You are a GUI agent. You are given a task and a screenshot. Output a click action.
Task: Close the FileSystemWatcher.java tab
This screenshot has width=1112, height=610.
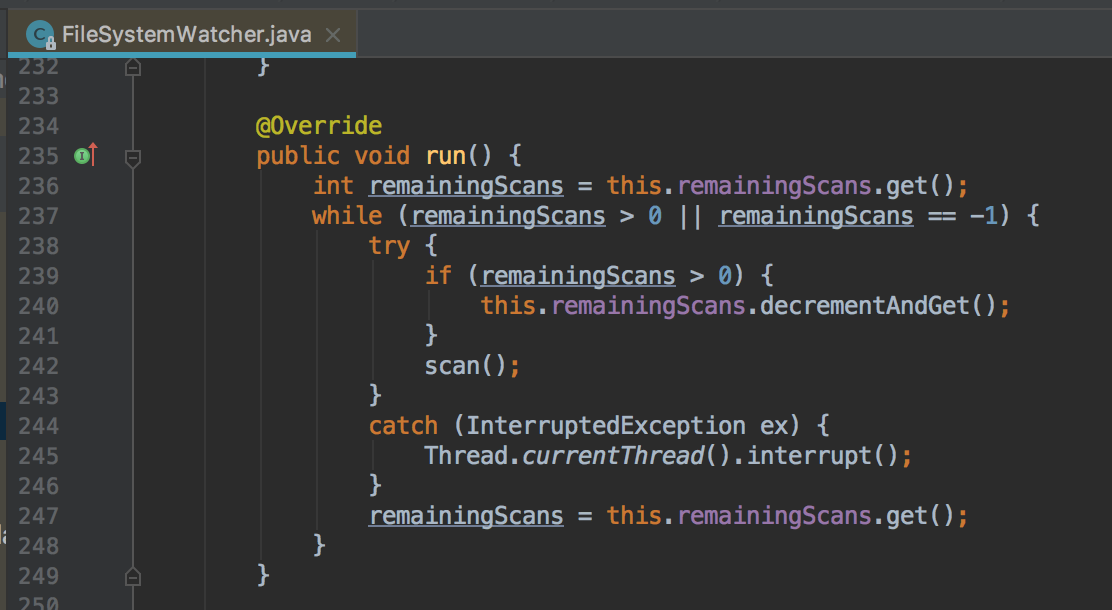(332, 33)
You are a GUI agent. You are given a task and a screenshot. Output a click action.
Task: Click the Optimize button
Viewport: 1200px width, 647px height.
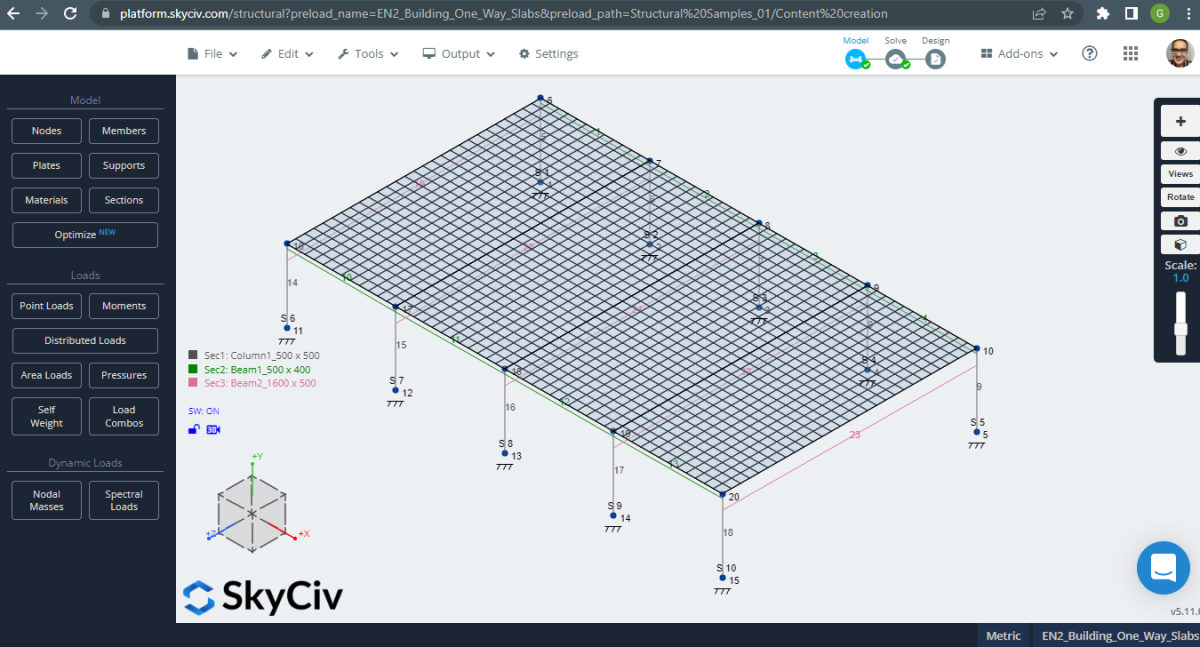(85, 234)
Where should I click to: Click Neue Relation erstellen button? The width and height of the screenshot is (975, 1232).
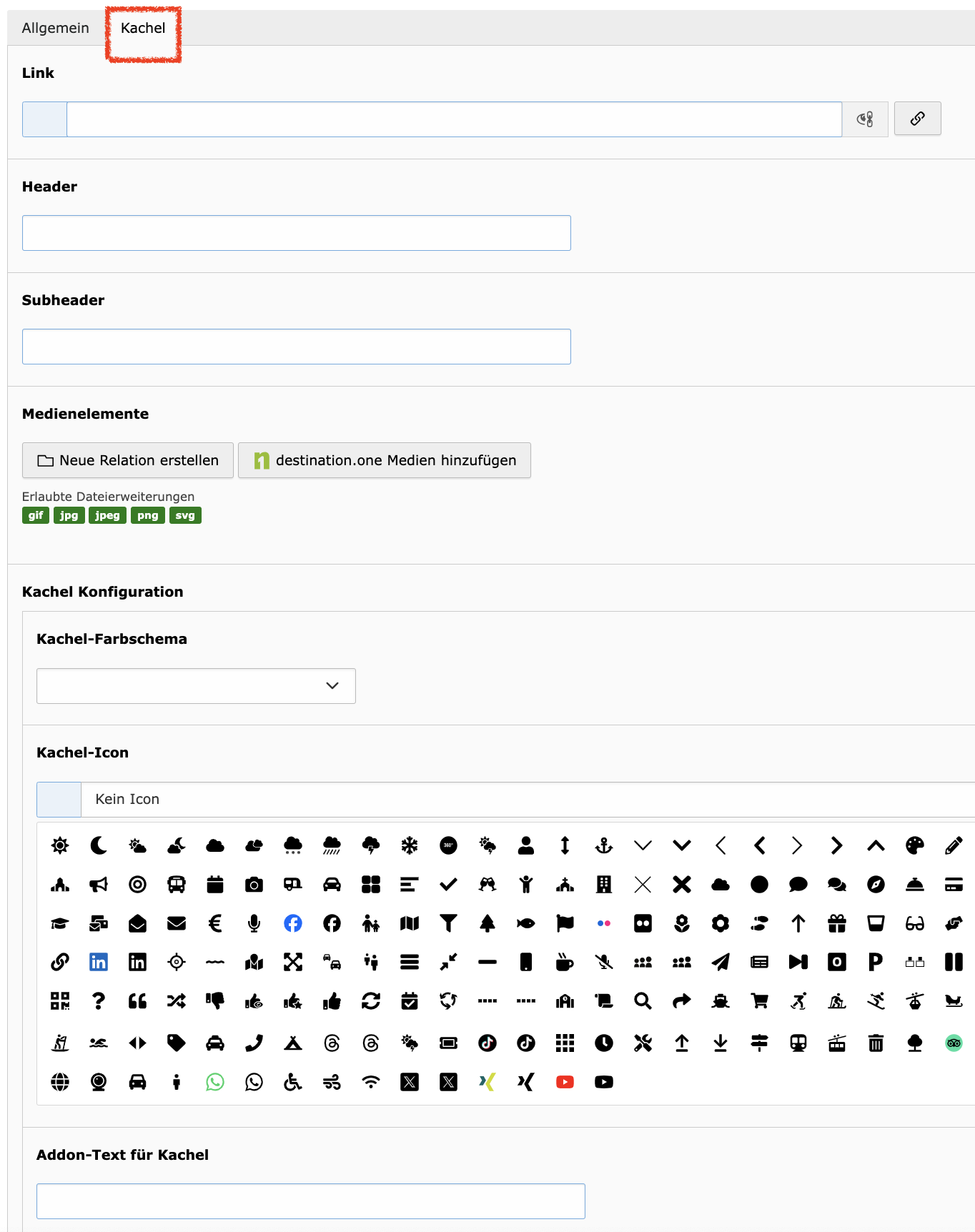click(x=128, y=460)
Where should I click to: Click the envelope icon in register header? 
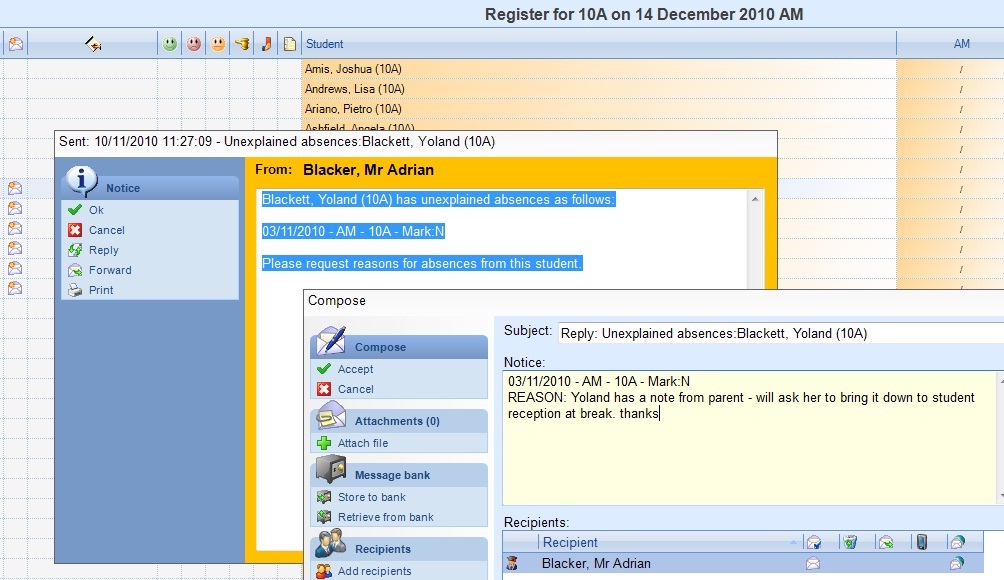(16, 44)
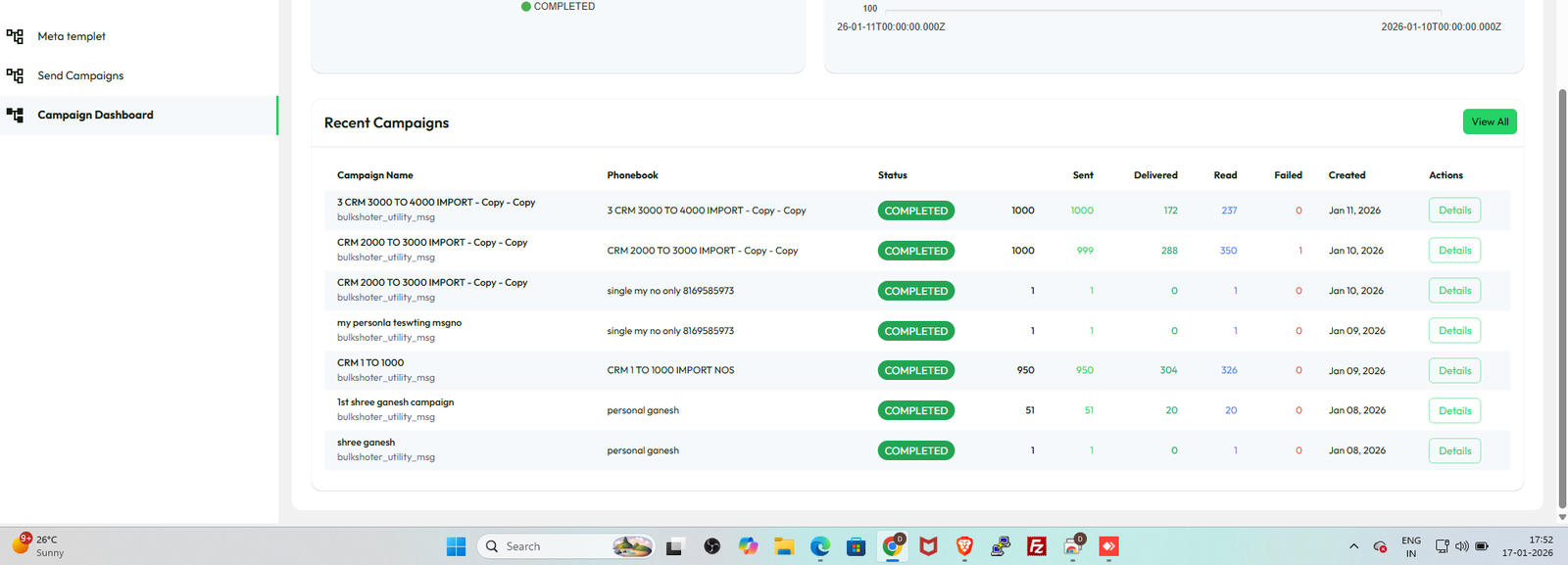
****************
*TO DO*. Reproduce all entries above exactly, minus the images.

*COMPLETED TASK*.
You are a GUI agent. You are given a task and a screenshot. Output a click action.
Task: Close the FileSystemWatcher.java tab
This screenshot has width=1112, height=610.
(332, 33)
You are a GUI agent. You are given a task and a screenshot. Output a click action.
Task: Click the Optimize button
Viewport: 1200px width, 647px height.
(85, 234)
Where should I click to: Click Neue Relation erstellen button? The width and height of the screenshot is (975, 1232).
click(x=128, y=460)
Where should I click to: Click the envelope icon in register header? 
(16, 44)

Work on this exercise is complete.